▶ **MATERIALS PROVIDED**:
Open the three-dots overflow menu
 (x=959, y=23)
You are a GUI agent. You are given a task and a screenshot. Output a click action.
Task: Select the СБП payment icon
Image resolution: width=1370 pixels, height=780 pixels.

▶ **EXERCISE REQUIREMENTS**: Repeat the lines above word for word.

▶ **SOLUTION TO THE PROBLEM**:
Open the three-dots overflow menu
 (x=959, y=23)
You are a GUI agent. You are given a task and a screenshot. Output a click action.
Task: Select the СБП payment icon
Image resolution: width=1370 pixels, height=780 pixels.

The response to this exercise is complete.